— begin TEXT EXCERPT —

Tag Archives: spiritual director

Helping a Friend Sort and Pack

Matterofprayer: A Year of Everyday Prayers – Monday, June 27, 2016

go with all your heart

Helping a Friend Sort and Pack

Moving is a challenge. Cross-country moving is even more of a challenge.

My spiritual director is preparing to leave town, move to the East Coast, and change positions in her place of employment. The most poignant part for me is that she is permanently relocating to her new city. She has been a steady and stable part of my life for the past ten years. (Actually, she has lived here in Chicago for decades. I have known her for quite a while. She has been my spiritual director for ten years.)

— end TEXT EXCERPT —
— begin PROVIDED RECORDS —

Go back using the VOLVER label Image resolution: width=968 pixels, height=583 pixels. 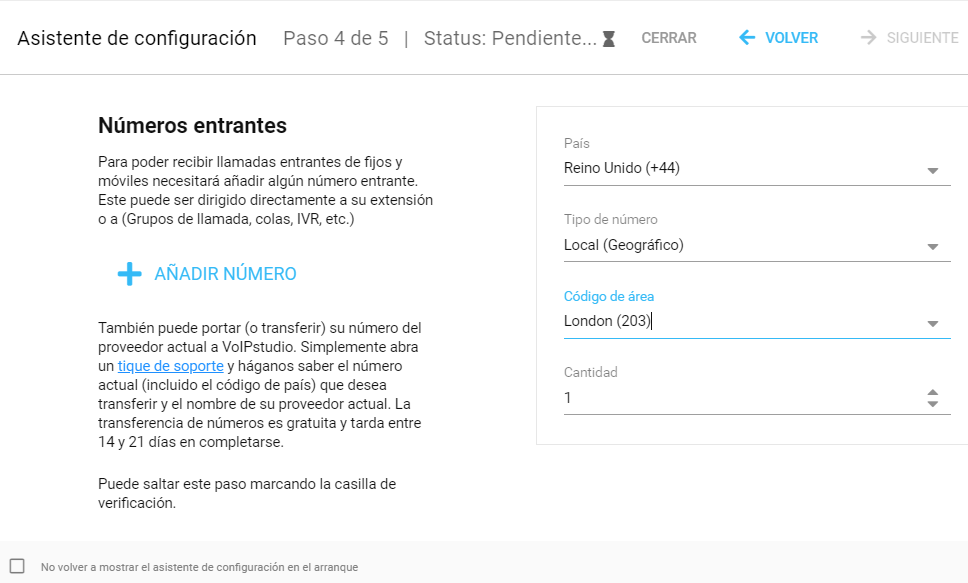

— end PROVIDED RECORDS —
— begin PROVIDED RECORDS —

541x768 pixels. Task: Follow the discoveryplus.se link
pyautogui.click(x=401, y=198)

— end PROVIDED RECORDS —

*EXERCISE DETAILS*.
Answer these questions from the prayer post about helping a friend move:
1. On what date was the post written?
2. To which part of the country is the spiritual director moving?
3. For how many years has she been the writer's spiritual director?
The records play no part in what comes next.

*TASK RESPONSE*.
1. Monday, June 27, 2016.
2. The East Coast.
3. Ten years.